What's happening to Sheriff is increasingly common in Montreal. In Verdun, housing advocates are worried that a recently passed bylaw doesn't go far enough to protect these tenants from eviction.
On Nov. 3, the Verdun borough council voted unanimously to amend residential zoning rules. The amendment extended protections against unit mergers in buildings with five units or more. The law also banned subdivisions.
"We were getting a lot of pressure from all sides," said Pierre L'Heureux, a Verdun borough councillor. "I know that it's not pleasing to everyone but it's a compromise."
And it leaves people like Sheriff with no protection.
He had been hoping that the new restrictions would extend to triplexes.
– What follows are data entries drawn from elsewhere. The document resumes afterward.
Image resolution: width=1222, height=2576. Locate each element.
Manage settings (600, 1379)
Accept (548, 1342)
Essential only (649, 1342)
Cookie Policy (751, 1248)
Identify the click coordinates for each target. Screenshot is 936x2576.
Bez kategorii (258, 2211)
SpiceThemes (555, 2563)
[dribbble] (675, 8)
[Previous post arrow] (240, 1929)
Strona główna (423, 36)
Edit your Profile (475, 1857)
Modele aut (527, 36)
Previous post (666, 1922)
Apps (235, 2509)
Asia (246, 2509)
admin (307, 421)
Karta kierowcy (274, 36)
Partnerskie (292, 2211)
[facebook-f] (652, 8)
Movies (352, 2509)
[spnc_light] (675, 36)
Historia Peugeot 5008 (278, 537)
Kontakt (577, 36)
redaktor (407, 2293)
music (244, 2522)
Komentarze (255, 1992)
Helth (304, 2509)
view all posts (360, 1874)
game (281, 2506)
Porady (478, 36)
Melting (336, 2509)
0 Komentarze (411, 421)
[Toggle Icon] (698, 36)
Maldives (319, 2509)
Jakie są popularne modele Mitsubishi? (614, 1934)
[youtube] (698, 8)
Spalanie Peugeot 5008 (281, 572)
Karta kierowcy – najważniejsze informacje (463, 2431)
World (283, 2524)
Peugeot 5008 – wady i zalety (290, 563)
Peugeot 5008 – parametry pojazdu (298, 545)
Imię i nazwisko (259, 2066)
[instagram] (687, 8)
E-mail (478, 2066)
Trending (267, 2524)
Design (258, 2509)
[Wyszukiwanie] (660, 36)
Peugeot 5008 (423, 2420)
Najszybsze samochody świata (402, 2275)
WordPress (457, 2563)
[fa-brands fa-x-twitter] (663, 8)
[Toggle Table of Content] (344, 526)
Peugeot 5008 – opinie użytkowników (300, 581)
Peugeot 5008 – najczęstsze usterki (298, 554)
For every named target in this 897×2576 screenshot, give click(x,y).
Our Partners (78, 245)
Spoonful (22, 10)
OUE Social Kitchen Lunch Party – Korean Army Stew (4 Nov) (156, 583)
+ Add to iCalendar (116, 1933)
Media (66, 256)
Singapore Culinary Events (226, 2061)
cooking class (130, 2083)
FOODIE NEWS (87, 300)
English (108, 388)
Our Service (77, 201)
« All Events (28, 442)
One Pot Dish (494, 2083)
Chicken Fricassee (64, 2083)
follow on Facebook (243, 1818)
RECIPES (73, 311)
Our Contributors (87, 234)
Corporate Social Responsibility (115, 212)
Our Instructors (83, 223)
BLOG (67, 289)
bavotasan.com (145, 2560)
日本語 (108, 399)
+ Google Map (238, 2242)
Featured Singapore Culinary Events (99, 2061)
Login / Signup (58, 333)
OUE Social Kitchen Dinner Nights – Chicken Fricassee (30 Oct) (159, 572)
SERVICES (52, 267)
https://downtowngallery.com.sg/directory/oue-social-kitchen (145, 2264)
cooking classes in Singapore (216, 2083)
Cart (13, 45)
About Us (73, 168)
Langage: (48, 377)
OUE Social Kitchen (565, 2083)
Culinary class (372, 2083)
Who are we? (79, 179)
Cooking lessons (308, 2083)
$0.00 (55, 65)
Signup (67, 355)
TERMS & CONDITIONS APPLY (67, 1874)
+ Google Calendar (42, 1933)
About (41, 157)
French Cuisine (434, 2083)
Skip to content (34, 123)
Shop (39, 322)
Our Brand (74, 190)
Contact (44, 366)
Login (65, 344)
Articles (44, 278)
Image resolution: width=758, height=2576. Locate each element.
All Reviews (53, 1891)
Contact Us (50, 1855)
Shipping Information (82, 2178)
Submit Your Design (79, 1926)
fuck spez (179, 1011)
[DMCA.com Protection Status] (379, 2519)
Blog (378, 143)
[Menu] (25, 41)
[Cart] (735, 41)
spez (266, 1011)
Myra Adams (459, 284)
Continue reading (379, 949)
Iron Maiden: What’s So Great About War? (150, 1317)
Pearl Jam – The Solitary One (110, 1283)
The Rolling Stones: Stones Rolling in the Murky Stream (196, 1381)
He says he is now priced out of his neighbourhood and has to move out of the area.
Housing crisis in Verdun
The bylaw passed amid increasing concern that the loss of rental properties is having an effect on the Verdun housing market.
Marie-Andrée Mauger, a Verdun councillor, says that between 2004 and 2013, Verdun lost 400 rental properties as a result of unit mergers. That pace seems to be accelerating. In 2020, as of Nov. 3, 61 rentals had disappeared from the market.
The council says more than 70 people wrote in. The Comité d'action des citoyennes et citoyens de Verdun (CACV) had more than 150 residents of Verdun sign an open letter to the council, pushing for the restrictions to apply to triplexes and duplexes.
Steve Baird, a community organizer at the CACV, is disappointed that the borough stopped short of offering merger protections to the smaller buildings.
"If we had in Verdun the version of the bylaw that they have on the Plateau, [Sheriff] wouldn't be facing eviction," Baird said.
But L'Heureux says different boroughs mean different demographics: "There is no solution that fits all the needs across Montreal."
For instance, a new bylaw in Villeray–St-Michel–Parc-Extension allows renovations combining two apartments in buildings of six units or fewer, as long as the merged apartment doesn't exceed 2150 square feet.
Rosemont–La-Petite-Patrie, as well as Mercier–Hochelaga-Maisonneuve, however, have restricted combinations in triplexes and larger, but not duplexes.
Baird said of the Villeray and Verdun rulings, "In the end, all the bylaws adopted in Montreal boroughs are fairly weak in preventing this kind of transformation."
As for Sheriff, he recalls asking his landlord, "Would you take someone in my situation, an unemployed, full-time student who has no salary for the next two years?"
Sheriff will be leaving his apartment before Dec. 21, moving to a smaller apartment in Hochelaga-Maisonneuve.